Down to the last line of the listing, starting at the one with "Click the File Contents label", retype each line exactly. Do not copy the pictures.

________

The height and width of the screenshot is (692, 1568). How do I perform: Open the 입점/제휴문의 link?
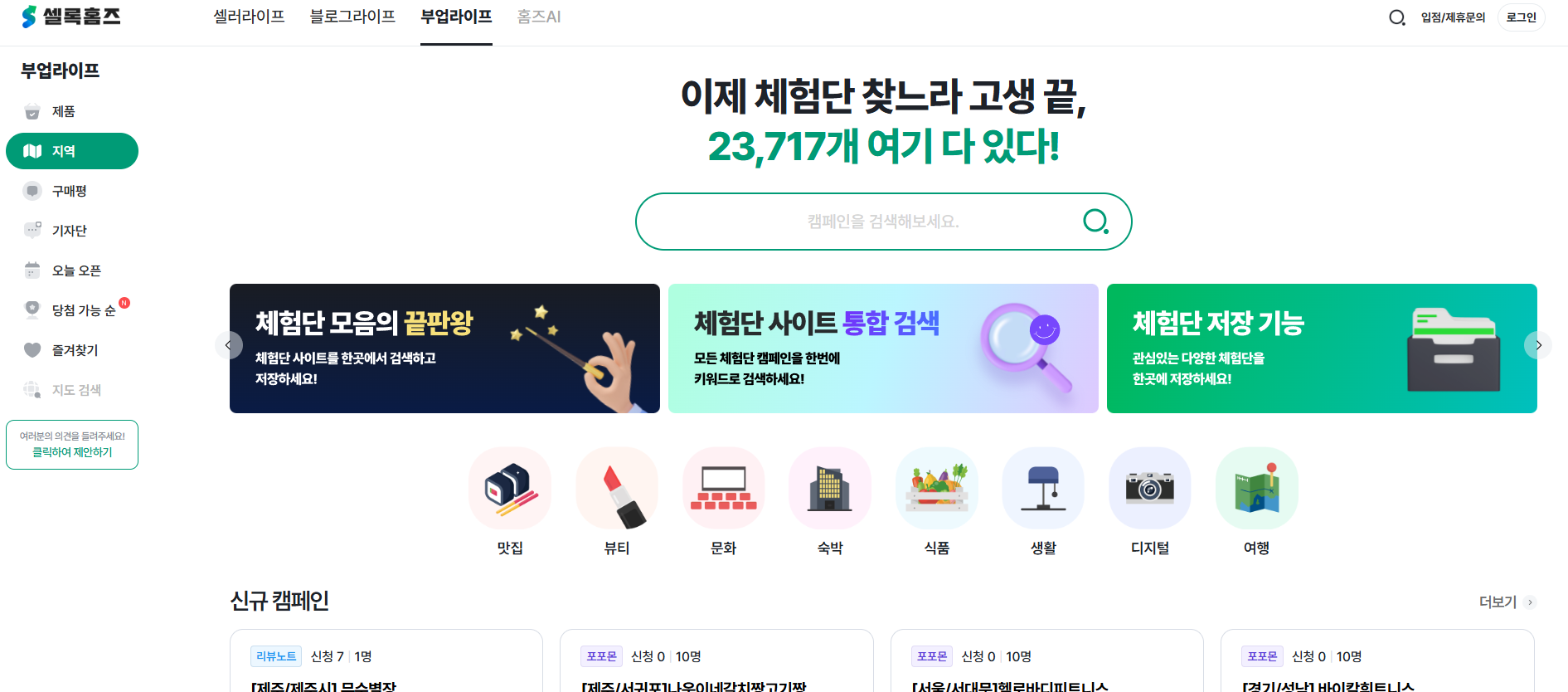click(x=1453, y=17)
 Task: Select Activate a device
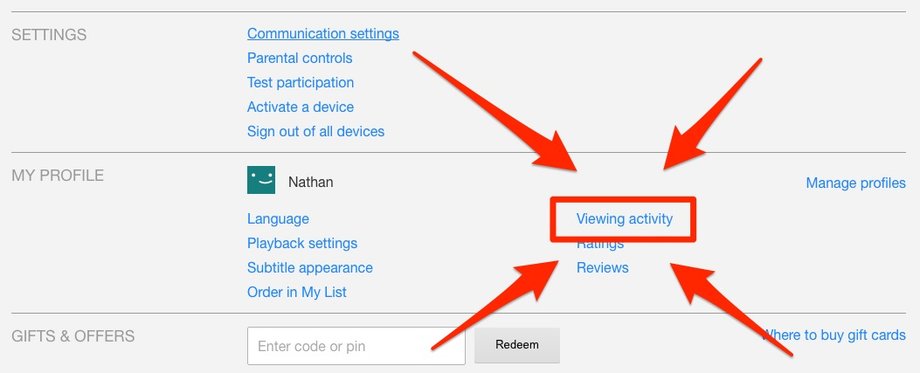click(x=300, y=107)
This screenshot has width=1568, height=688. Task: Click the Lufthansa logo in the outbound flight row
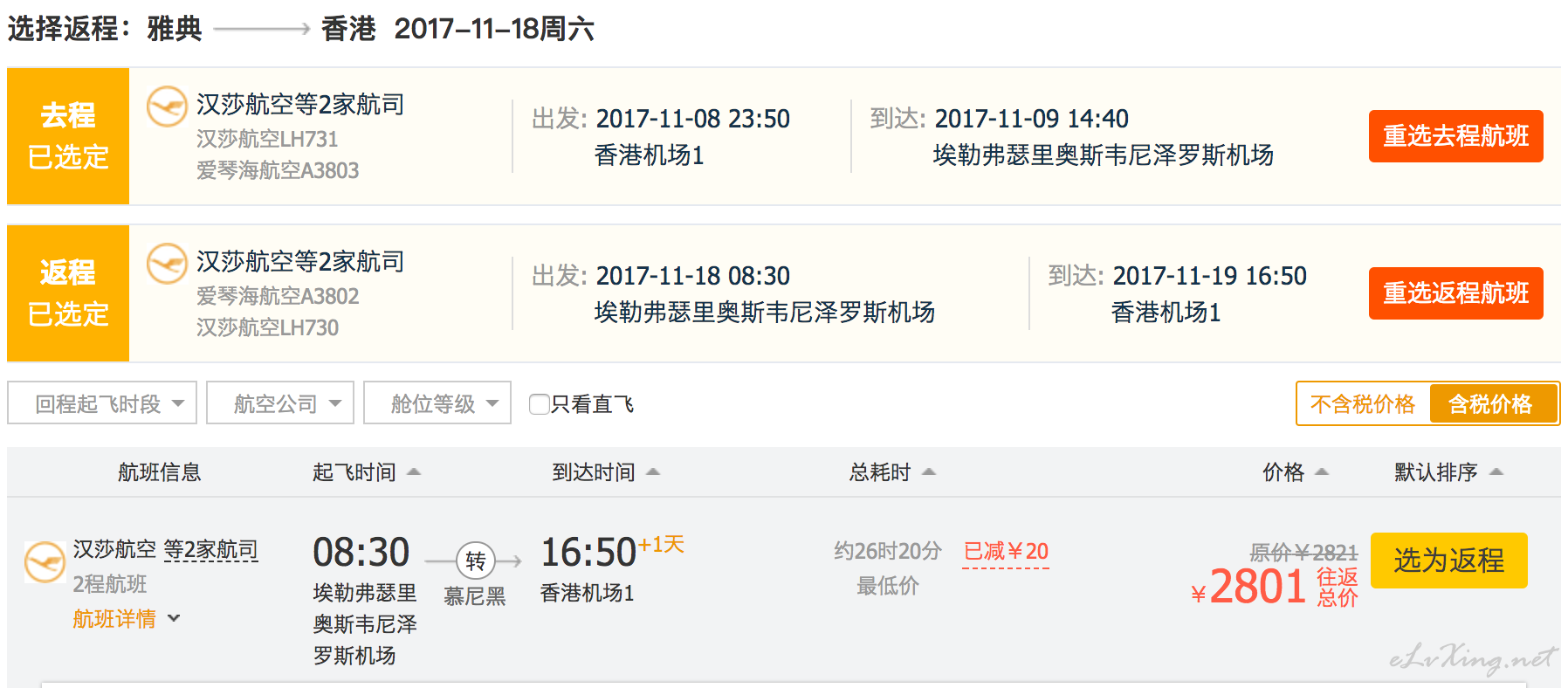point(167,107)
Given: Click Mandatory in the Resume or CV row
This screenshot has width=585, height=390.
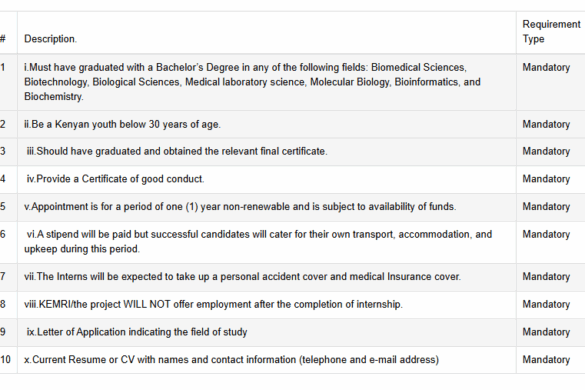Looking at the screenshot, I should (x=546, y=360).
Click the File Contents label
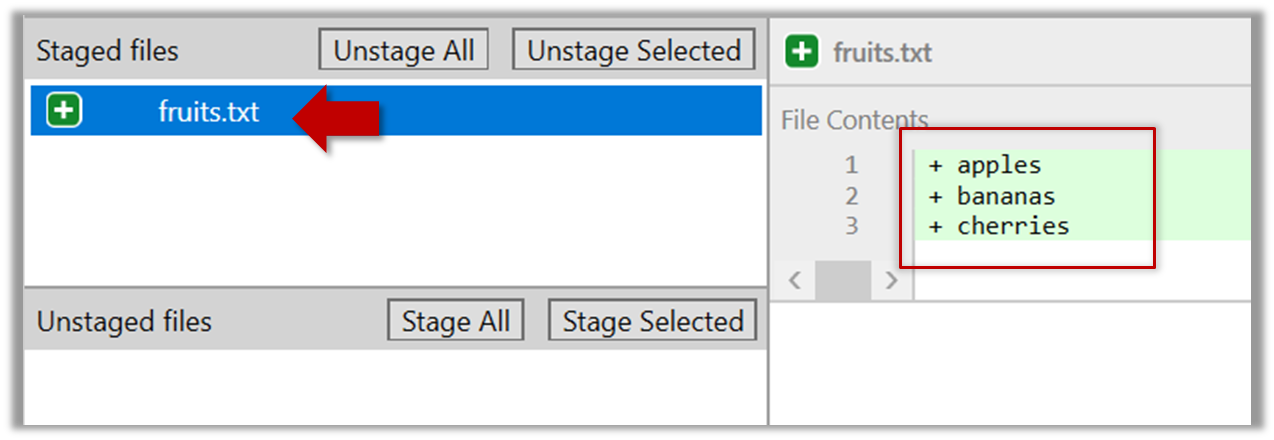Viewport: 1274px width, 440px height. pos(854,121)
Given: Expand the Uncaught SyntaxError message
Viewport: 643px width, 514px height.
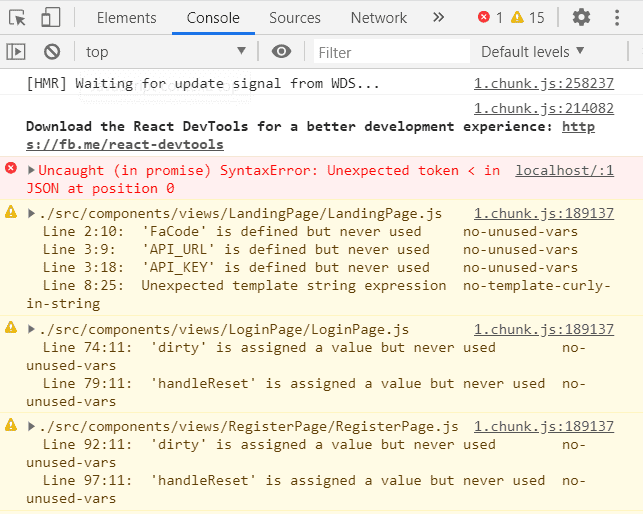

________

### Answer to the exercise
Click the File Contents label
Viewport: 1274px width, 440px height. pos(854,121)
Given: Expand the Uncaught SyntaxError message
Viewport: 643px width, 514px height.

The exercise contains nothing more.